А у нас в кабинете ботаники вообще интересно было: книги всякие на полках, но не про зверей, а так; колбы с червями стояли, и цветы неживые в гербарии, фрукты цветные лежали из парафина, я их уже не путала с настоящими. А в одной колбе крыса была распластана с номерками на внутренностях. Я на нее боялась смотреть сначала, а потом привыкла, ничего. В этом углу все страшное стояло: кровь в баночках, я думаю, человечья, совершенно нормальный глобус и череп. Людмилка говорила: «Он из пластмассы», а Зойка говорила: «Он из морга!» Ну я-то, конечно, верила Зойке, и все верили Зойке. А когда Людмилка уходила, все наши по очереди трогали зубы в черепе. А однажды Димка Зеленкин решил всех напугать и напихал земли в глаза черепу, потом дежурные случайно его полили, и из двух пустых глазниц выросли две стрелки травы. Людмилка так удивилась.
Мы все ждали конца урока и обидно улыбались Людмилке. Она всегда в конце говорила:
– Покладите ручки на стол!
А мы все знали, что нужно говорить «положите», меня, например, бабушка научила. А Людмилку так никто и не научил, потому что она была из деревни, из педучилища. Она не понимала причины наших улыбок и беспокоилась.
Потом физкультура была. Я всегда на физкультуре мучилась. Я бегала медленно. У меня за беганье всегда четыре с минусом, но это ничего. У меня просто на физкультуре цепочка была видна от креста.
У меня однажды Зоя Галкина спросила:
– Что у тебя за цéпочка на шее болтается?
А я ответила:
– Ну просто цéпочка такая. Для красоты.
Но она мне сказала тогда:
– Это крестик у тебя, я знаю.
– Нет, – говорю, – честно…
Но она мне сказала:
– Покажи… По глазам вижу, что крестик.
Тогда я испугалась, что она Людмилке расскажет и всем.
– Сама, наверное, в крестике ходишь, – говорю, – а на других сваливаешь…

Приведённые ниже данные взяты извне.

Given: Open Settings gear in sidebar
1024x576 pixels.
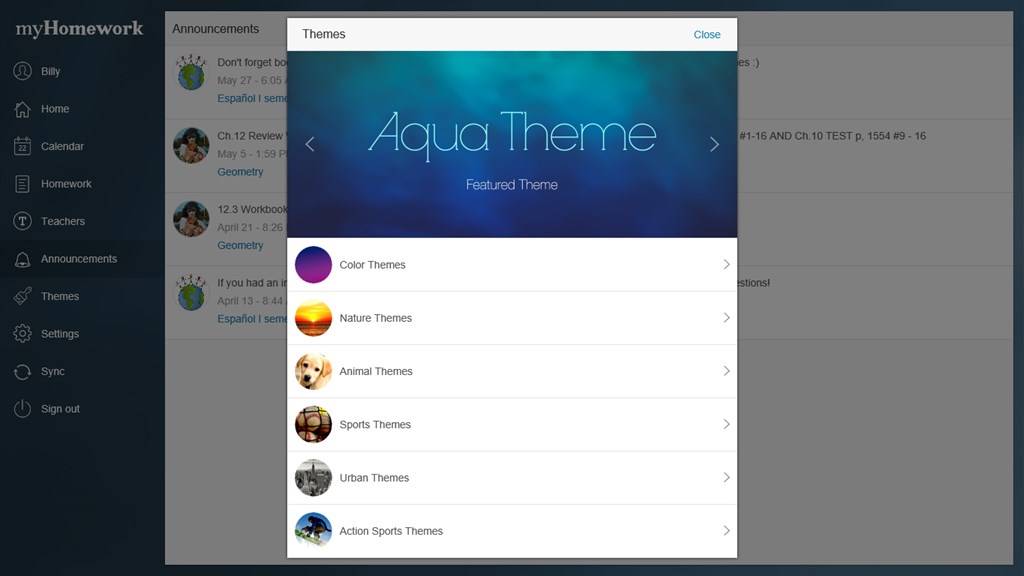Looking at the screenshot, I should [x=22, y=334].
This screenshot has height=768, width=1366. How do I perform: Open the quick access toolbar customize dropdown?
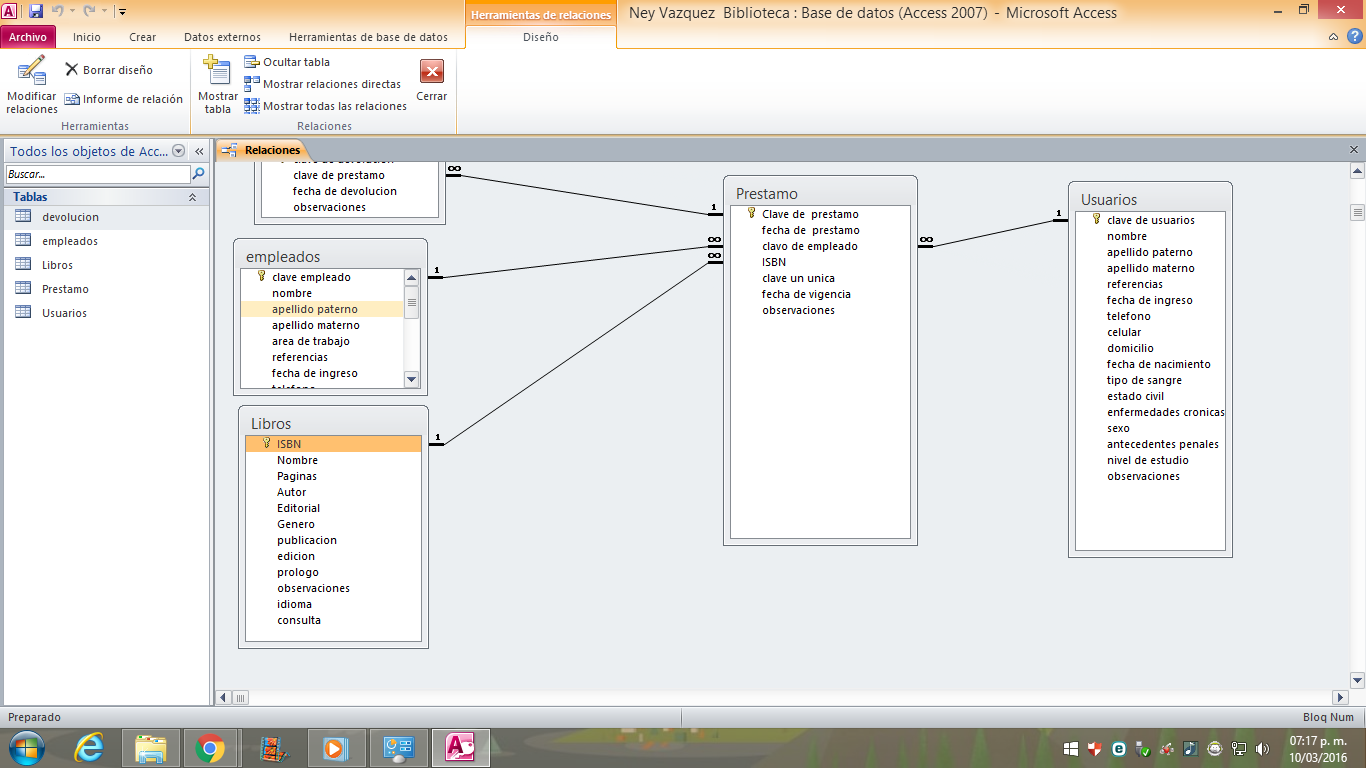pos(122,12)
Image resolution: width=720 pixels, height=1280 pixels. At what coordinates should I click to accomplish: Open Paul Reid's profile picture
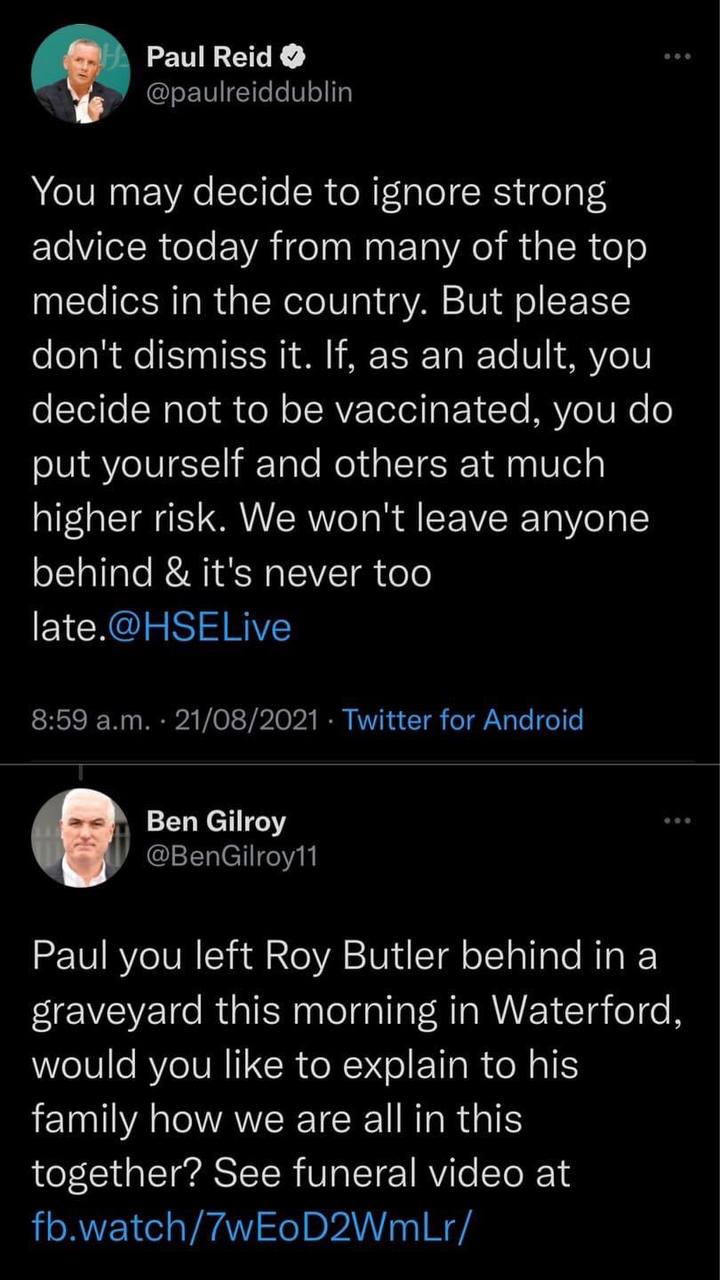[x=80, y=74]
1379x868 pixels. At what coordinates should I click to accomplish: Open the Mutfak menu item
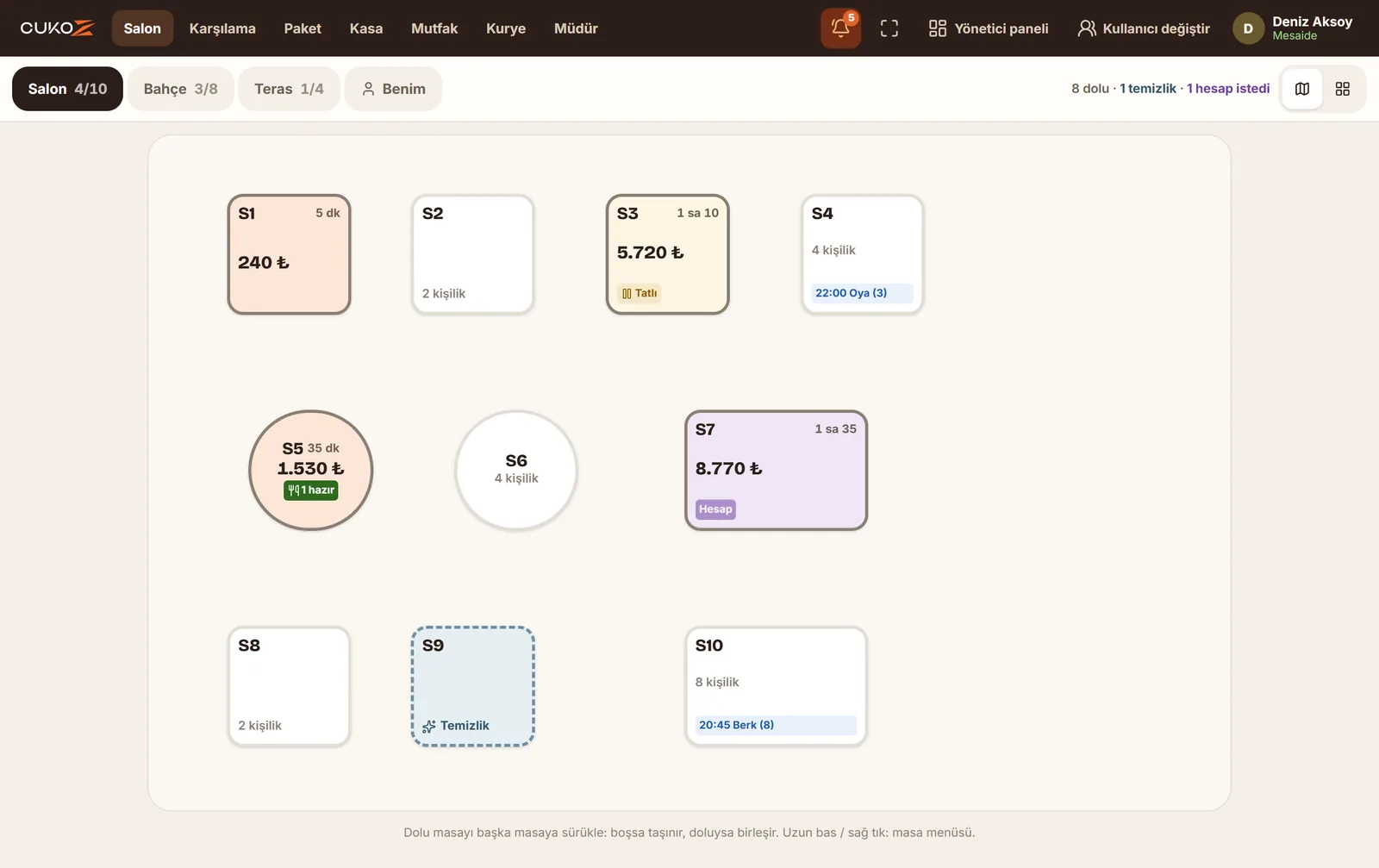tap(434, 28)
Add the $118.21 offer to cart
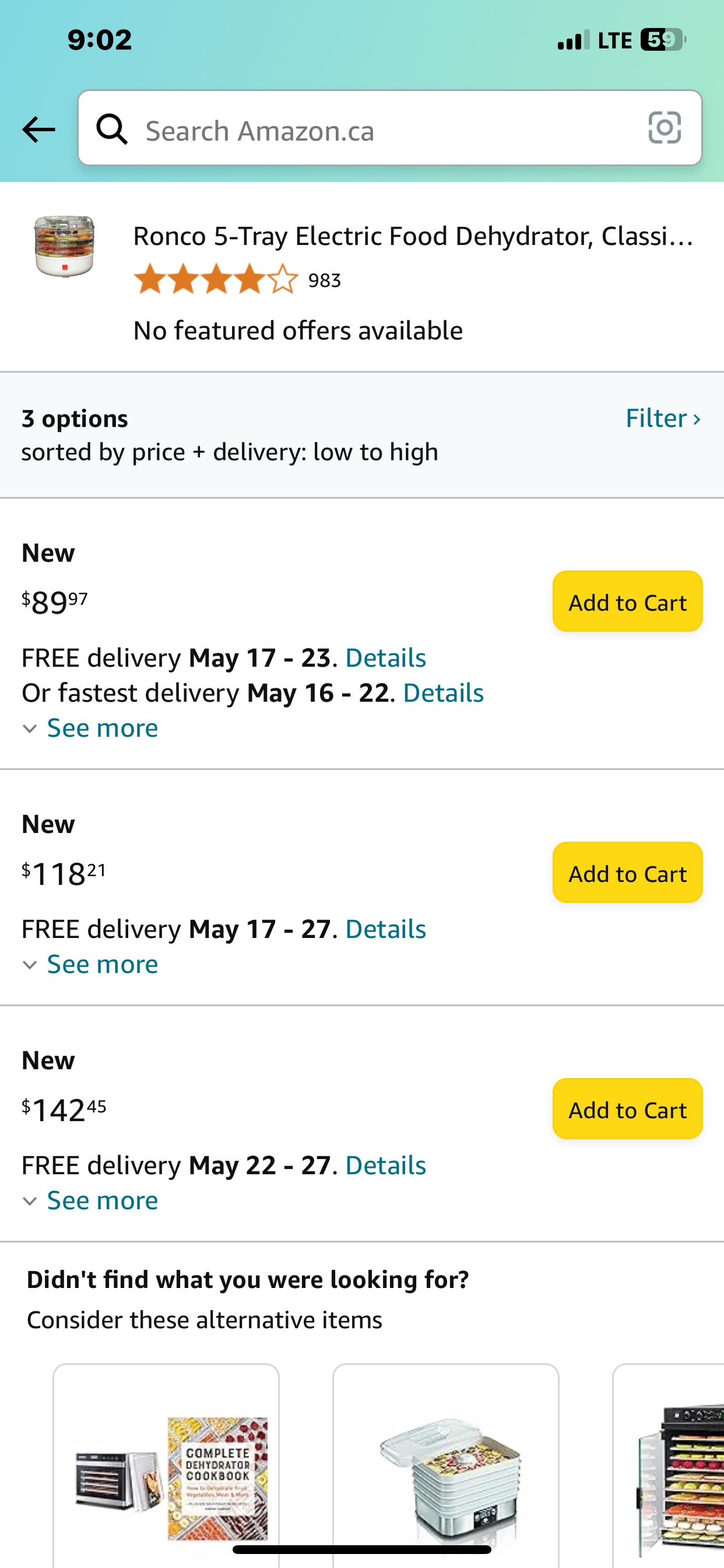Screen dimensions: 724x1568 [x=627, y=873]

А теперь, когда у нас физкультура, я крестик незаметно снимаю и в носок прячу. Только он у меня сначала синенький был, а когда я его в носок стала прятать, краска слезла.
Про ветеранов я Зойке сказала:
– Пошли к Аполлонскому! Раз он такой старый, значит, он воевал.
Зойка сказала:
– Пошли, но только вдруг он наврет.
Но я сказала, что не наврет, потому что у всех ветеранов ордена. Мы просто попросим показать.
Дед Аполлонский жил на первом этаже. Я как-то зимой увидела, что он там живет. Он сидел и дышал на стекло: подышит-подышит, потом разотрет рукой, потом опять подышит, пока чисто не станет. Он в просвет смотрел во двор. И я крикнула ему: «3драсте, дедушка!», но он показал на уши, что не слышит, тогда я стала ему махать, но потом окно замерзло, и деда стало плохо видно. Я подумала, что он может нас прогнать за то, что мы его пугали. Но мы же его пугали, чтобы развеселить, ведь он же понимает все-таки.
Зойка Галкина меня подсадила до звонка, и я боялась, пока дед нам открывал. А когда он нам открыл, я не могла так сразу сказать ему про ветеранов. Мы с Зойкой потоптались чуть-чуть, не зная, с чего начать. А дед ждал. Тогда я сказала:
– Мы ищем всех старых людей, чтобы помогать!
– Ветеранов, – тихо добавила Зойка.
– Да, – говорю, – всех ветеранов с улицы Челюскинцев. Чтобы помогать…
Дед замотал головой, а я все ждала, когда же он заругается, но вдруг увидела, что он нам рад. Он молчал и только шевелил губами, это он думал шепотом, чтобы у нас спросить.
Мы ведь с Зойкой его только на улице видели, дома он был не такой. Ну, он кашлял, стучал клюкой, от него пахло таблетками и селедкой из плоских банок – это все как обычно. Но он сейчас был без шапки, а у него такие волосы – пуховые, и рубашка была с оторванными пуговицами, еще ворот майки торчал, и тапочки на ногах клеенчатые – для шарканья. Дед не стал нас ругать. Тогда Зойка сказала:
– Вы можете прийти к нам в школу?
И дед тут же сказал:
– Могу!
Но я разволновалась, я стала думать: «Как же это Зойка так брякнула! Как теперь его проверить? Как спросить про ордена?» А Зойка обрадовалась, что он нас не ругает, и дальше говорит:
– И про вашу жизнь тоже расскажете?
А дед ей:
– Расскажу, расскажу, – и трясет пуховой головой.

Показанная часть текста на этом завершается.